Folha Filho | Foto: reprodução

A onda de políticos que acreditam que o eleitorado ainda tem o mesmo pensamento retrógrado do século XX parece não ter fim. O presidente da Câmara de Palmas, José do Lago Folha Filho (PSD) que o diga. Após ter sua prisão preventiva decretada na segunda fase da Operação Jogo Limpo, por ser considerado foragido após as buscas iniciais, ele foi preso e prestou depoimento alegando inocência.

Após a liberação, foi reclamar no púlpito na Câmara de Vereadores por ter sido tratado como um cidadão comum — o que há de mal nisso, se todos deveriam ser tratados como tal? — declarando, por fim, que seu natimorto projeto de se tornar deputado estadual continua de pé.

Seria mesmo cômico, se não fosse trágico, como dizia o velho adágio popular.
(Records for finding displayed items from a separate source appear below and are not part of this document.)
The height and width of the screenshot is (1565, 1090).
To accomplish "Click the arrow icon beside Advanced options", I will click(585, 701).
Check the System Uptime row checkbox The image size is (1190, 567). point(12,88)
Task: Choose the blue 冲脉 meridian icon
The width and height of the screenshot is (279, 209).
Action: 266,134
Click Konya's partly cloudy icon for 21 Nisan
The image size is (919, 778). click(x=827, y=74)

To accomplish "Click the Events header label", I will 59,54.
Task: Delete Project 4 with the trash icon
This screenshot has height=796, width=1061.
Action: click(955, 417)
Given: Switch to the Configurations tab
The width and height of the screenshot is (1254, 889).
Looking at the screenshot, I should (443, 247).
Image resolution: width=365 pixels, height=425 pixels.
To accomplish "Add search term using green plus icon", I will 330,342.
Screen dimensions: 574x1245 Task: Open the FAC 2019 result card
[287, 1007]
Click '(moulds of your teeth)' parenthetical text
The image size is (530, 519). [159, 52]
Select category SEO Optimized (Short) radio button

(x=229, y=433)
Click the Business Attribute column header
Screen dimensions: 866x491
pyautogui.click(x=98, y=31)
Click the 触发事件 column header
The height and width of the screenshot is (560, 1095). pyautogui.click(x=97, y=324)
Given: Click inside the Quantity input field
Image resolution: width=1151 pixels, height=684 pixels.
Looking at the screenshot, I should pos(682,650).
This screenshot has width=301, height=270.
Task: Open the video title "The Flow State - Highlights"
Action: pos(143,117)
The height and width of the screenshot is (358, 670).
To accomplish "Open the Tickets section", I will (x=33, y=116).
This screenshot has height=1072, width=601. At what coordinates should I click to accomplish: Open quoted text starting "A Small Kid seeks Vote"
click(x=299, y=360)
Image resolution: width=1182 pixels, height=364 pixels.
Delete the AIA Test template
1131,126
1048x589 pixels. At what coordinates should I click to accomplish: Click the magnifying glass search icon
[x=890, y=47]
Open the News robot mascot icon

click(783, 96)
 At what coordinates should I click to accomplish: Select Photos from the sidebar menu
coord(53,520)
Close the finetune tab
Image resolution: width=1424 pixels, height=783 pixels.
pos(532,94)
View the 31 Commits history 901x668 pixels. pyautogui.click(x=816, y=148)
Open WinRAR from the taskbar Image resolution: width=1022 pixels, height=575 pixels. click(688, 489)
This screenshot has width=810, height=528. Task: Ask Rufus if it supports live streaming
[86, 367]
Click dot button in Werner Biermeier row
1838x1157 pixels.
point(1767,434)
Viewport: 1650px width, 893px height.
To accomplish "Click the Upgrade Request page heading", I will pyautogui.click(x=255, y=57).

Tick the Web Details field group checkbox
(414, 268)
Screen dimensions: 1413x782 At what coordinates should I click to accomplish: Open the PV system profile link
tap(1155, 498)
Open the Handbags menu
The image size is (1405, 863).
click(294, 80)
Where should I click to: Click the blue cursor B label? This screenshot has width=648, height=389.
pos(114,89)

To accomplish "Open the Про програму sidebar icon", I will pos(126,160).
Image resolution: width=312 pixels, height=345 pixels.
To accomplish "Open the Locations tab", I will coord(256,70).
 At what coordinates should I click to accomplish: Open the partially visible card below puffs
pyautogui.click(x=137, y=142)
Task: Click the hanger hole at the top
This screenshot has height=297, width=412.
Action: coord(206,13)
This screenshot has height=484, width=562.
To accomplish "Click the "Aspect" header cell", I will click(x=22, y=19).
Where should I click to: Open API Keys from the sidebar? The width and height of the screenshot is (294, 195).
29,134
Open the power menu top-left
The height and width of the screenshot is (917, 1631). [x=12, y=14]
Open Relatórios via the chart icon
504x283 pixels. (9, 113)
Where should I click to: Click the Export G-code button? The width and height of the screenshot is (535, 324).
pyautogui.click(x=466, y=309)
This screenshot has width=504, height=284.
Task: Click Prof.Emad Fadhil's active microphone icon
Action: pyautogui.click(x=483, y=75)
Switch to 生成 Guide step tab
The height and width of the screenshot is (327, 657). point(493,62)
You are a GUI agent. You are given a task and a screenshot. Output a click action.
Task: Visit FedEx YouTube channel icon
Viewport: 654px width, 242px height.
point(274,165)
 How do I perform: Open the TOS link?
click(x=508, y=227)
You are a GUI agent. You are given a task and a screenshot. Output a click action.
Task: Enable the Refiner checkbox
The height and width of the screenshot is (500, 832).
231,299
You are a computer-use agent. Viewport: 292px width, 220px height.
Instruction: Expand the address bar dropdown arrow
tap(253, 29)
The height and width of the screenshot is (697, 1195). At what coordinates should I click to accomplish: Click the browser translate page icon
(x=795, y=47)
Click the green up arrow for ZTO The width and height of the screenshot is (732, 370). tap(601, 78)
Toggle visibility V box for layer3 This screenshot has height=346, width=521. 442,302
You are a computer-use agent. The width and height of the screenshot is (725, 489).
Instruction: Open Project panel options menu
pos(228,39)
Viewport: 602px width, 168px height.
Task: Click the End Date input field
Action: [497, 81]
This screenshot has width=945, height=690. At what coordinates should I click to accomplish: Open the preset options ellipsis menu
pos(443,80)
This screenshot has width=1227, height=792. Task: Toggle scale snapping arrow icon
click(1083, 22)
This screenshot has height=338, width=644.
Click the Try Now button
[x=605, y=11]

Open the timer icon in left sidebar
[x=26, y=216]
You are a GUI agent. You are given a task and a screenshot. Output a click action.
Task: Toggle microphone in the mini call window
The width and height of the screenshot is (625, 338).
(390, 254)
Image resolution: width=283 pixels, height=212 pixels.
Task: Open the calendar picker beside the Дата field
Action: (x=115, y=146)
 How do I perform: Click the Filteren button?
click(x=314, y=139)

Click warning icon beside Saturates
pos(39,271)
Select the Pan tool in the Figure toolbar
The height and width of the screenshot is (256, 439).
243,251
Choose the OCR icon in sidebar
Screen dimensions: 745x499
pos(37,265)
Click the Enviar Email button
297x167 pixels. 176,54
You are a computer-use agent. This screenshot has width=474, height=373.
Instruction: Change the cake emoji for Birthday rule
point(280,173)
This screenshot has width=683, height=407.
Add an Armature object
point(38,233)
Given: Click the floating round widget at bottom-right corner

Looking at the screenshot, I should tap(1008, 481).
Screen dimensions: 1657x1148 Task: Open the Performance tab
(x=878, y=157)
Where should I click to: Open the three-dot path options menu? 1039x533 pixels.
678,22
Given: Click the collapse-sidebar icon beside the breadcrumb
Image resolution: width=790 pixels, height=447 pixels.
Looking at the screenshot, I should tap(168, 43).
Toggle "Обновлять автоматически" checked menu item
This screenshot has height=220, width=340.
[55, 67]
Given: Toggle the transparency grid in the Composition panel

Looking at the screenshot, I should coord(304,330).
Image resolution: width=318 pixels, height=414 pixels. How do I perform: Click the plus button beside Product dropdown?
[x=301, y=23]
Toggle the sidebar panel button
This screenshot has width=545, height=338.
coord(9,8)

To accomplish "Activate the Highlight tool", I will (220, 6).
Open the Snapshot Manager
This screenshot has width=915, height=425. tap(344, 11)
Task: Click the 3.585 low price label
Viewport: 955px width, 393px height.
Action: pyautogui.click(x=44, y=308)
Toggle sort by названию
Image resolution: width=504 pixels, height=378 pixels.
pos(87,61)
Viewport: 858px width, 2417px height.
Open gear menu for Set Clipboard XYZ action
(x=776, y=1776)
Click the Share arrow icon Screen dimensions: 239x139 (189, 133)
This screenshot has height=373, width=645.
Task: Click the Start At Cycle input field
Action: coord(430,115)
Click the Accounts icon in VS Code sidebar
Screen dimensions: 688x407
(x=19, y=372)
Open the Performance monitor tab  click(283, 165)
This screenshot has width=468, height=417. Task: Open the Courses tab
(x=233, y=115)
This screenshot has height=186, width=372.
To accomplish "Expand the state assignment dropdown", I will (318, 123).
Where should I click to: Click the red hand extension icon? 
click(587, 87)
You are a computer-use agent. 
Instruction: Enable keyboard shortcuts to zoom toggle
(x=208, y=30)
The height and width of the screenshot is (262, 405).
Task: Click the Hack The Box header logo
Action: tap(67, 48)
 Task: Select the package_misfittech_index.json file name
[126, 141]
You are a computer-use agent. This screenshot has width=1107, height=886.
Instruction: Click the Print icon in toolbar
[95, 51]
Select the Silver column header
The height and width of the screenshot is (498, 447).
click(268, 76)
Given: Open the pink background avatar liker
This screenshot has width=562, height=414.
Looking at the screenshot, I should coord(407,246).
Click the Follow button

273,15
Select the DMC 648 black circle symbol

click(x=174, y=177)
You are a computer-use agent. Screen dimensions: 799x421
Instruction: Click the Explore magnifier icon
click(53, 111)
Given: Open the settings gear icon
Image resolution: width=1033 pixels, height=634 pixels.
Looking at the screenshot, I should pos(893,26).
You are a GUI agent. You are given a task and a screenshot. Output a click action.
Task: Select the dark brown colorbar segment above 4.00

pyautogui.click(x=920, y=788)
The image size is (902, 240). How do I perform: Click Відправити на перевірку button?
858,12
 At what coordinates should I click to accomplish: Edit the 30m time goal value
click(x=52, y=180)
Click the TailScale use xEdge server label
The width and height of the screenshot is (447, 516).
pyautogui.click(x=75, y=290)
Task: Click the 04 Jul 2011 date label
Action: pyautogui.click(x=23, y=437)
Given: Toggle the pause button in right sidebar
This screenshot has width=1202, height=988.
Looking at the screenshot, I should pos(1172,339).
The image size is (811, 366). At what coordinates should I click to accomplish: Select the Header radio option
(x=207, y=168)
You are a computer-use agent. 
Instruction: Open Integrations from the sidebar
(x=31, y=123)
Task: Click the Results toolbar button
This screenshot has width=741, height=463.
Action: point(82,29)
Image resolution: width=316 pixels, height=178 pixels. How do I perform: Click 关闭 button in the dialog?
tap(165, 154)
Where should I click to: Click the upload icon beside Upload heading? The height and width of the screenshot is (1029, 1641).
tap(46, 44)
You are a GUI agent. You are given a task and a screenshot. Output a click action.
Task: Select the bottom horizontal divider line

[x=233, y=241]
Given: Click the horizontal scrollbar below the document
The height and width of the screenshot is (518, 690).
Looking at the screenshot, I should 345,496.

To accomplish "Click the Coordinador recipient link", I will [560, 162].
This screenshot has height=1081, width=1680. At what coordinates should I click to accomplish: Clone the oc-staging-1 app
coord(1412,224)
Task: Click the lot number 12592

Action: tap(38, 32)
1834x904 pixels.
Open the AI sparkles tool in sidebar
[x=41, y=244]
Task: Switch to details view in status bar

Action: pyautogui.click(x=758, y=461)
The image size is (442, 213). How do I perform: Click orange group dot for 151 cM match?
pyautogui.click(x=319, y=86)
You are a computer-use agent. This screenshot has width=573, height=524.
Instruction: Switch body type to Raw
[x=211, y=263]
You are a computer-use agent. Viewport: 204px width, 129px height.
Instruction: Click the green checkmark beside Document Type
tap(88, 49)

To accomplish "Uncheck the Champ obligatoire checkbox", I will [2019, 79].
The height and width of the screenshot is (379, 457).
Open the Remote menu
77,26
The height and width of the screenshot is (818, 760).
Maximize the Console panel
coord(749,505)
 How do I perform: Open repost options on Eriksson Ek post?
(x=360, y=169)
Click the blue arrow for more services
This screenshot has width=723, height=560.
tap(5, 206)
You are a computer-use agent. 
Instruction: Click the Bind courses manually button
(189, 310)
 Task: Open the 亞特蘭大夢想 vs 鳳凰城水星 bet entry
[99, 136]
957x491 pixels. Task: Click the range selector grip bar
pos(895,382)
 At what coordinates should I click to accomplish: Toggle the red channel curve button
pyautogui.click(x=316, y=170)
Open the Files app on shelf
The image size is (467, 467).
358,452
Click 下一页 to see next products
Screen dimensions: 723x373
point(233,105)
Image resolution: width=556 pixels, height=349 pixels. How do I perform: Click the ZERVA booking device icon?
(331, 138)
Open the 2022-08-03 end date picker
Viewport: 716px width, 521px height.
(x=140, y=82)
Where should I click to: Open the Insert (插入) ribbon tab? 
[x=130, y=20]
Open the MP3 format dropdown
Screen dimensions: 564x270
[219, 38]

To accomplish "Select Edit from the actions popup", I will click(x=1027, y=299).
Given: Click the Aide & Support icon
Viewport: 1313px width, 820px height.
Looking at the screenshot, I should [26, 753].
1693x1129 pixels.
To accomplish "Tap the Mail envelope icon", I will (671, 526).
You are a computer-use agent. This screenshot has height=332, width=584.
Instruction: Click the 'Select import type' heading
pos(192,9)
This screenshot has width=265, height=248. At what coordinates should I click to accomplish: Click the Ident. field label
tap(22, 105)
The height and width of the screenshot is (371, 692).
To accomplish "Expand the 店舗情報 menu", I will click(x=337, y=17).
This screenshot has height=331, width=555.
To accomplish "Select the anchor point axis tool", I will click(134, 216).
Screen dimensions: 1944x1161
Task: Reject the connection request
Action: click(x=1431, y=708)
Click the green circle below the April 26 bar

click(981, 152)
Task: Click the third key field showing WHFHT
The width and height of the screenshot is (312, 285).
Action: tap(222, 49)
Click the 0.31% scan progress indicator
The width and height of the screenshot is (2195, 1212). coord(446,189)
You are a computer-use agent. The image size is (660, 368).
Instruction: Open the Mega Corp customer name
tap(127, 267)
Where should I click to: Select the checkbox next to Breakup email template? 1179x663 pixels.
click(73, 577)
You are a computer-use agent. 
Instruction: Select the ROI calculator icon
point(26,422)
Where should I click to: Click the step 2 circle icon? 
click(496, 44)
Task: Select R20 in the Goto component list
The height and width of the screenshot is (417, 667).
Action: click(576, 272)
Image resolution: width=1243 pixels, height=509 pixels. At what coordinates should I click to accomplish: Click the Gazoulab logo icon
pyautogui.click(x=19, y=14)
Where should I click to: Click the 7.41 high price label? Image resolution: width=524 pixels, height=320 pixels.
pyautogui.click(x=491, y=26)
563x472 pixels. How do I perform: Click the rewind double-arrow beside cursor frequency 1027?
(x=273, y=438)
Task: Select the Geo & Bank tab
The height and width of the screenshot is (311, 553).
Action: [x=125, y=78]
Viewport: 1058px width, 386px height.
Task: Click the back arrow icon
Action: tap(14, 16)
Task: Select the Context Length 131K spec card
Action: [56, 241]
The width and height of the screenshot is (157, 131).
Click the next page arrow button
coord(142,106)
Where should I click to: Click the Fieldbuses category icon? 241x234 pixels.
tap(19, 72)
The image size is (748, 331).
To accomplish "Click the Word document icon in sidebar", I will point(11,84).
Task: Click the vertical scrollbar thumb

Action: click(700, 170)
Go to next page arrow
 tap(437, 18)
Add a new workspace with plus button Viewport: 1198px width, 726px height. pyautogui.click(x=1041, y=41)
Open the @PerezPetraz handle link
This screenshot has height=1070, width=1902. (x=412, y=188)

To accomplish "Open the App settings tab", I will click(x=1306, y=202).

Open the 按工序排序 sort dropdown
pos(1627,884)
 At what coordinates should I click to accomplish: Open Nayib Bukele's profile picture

Ora, para se tornar deputado estadual no Tocantins são necessários cerca de 11 ou 12 mil votos e o vereador Folha mal conseguiu obter pouco mais de 2 mil votos nas eleições que disputou. Como pretende arrumar dez mil? Em 2008, foram 2.111 votos para vereador em Palmas. Já em 2012, 1.682 simpatizantes digitaram seu nome nas urnas e, por fim, em 2016, 1.758 eleitores resolveram depositar um voto de confiança para reelegê-lo como vereador.

A missão, portanto, é inglória. Se sua votação é inexpressiva na cidade em que é vereador, imagina para deputado estadual, quando precisará angariar votos em todo Estado do Tocantins, onde sequer é conhecido, a não ser pela recente prisão?

Sua reclusão por 48 horas na Casa de Prisão Provisória de Palmas jogou uma pá de cal nessa pretensão. A pecha de ficha-suja — mesmo que ainda não haja condenação — está impregnada ao referido político. Candidatar-se em 2018 é o que popularmente se denomina “murro em ponta de faca”. Não gaste dinheiro com isso. O mais sensato seria terminar o mandato de vereador em paz, que já está tão abalado pelo irrestrito apoio a Carlos Amastha (PSB).